▶ **Required action**:
State the number of lines in the records that contain "will", with no other words.

(Beginning of The data)

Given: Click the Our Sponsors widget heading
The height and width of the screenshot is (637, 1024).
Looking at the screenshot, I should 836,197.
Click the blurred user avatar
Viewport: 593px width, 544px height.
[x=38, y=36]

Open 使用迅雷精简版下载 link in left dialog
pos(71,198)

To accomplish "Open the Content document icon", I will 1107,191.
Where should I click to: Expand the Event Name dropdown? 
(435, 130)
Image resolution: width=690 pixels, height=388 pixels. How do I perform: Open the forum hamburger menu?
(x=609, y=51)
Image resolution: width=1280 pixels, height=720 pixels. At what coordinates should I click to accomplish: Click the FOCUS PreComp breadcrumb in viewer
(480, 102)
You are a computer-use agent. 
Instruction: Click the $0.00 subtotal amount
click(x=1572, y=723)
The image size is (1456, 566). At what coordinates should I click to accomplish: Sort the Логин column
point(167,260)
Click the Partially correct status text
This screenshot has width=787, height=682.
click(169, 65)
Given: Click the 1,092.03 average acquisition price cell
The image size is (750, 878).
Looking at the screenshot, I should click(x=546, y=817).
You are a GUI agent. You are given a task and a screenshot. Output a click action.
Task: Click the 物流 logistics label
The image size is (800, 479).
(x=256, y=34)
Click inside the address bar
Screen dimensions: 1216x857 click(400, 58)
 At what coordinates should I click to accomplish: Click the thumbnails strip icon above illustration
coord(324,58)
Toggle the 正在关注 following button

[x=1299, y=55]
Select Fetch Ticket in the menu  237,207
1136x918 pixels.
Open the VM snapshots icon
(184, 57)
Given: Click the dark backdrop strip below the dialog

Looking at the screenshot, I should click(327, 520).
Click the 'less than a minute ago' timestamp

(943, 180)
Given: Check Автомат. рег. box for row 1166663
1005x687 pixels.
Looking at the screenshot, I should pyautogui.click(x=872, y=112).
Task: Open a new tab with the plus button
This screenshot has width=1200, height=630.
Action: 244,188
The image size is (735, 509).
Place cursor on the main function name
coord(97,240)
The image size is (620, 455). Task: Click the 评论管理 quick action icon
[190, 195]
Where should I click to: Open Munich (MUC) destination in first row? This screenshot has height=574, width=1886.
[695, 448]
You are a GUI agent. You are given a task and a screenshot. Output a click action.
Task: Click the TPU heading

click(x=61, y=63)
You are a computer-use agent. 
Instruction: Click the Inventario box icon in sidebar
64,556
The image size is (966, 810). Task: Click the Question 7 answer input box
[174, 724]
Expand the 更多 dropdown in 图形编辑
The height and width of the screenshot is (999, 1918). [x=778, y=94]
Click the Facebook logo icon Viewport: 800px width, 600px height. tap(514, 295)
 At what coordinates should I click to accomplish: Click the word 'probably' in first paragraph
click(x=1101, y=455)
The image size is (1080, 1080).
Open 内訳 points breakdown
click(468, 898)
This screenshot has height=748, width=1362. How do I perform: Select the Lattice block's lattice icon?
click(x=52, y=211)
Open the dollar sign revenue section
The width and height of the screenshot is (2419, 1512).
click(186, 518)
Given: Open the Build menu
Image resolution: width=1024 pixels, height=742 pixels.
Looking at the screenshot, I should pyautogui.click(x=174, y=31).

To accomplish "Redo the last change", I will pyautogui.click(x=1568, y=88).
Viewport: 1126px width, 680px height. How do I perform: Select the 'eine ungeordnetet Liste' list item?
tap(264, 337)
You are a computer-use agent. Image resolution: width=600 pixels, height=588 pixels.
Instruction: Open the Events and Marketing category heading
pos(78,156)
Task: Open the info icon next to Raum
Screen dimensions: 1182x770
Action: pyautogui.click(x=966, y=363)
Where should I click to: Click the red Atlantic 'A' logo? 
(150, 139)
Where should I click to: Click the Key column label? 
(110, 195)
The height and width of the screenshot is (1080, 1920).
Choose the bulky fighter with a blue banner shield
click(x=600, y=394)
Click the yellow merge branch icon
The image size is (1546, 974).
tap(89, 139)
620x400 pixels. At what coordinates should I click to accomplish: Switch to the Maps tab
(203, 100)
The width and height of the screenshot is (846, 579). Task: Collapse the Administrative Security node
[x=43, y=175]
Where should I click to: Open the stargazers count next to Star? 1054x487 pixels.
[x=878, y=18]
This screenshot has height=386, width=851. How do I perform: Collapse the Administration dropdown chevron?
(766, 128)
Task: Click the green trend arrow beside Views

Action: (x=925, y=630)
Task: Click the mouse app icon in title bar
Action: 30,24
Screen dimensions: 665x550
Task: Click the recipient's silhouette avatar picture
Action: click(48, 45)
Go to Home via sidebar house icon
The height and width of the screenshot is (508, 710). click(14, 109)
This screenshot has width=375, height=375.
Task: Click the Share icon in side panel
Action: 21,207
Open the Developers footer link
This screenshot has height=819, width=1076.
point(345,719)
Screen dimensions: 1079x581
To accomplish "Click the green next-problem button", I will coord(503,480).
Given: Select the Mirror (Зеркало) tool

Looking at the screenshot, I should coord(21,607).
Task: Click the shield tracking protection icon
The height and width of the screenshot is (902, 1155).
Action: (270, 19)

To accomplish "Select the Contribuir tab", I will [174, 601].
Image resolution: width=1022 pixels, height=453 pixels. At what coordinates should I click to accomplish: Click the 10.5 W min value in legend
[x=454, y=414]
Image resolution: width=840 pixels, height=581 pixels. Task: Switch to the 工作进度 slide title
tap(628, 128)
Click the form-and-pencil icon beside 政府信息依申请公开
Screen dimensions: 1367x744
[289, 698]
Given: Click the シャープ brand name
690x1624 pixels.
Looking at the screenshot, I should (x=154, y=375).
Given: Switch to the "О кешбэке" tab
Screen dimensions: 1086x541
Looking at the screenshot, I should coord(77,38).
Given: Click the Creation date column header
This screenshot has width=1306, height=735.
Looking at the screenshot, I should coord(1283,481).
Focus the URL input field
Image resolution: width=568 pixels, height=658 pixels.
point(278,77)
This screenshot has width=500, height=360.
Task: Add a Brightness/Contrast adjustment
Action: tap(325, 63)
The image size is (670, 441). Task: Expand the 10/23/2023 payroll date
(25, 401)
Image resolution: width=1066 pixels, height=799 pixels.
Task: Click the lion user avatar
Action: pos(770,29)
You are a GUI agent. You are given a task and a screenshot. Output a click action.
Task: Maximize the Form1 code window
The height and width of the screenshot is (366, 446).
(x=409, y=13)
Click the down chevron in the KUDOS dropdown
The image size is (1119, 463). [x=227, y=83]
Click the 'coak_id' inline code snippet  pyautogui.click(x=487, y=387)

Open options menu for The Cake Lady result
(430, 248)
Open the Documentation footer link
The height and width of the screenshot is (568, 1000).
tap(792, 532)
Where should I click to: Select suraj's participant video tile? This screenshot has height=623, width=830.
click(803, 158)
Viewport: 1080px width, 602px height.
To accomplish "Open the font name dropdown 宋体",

(End of The data)

▶ **Written reply**:
4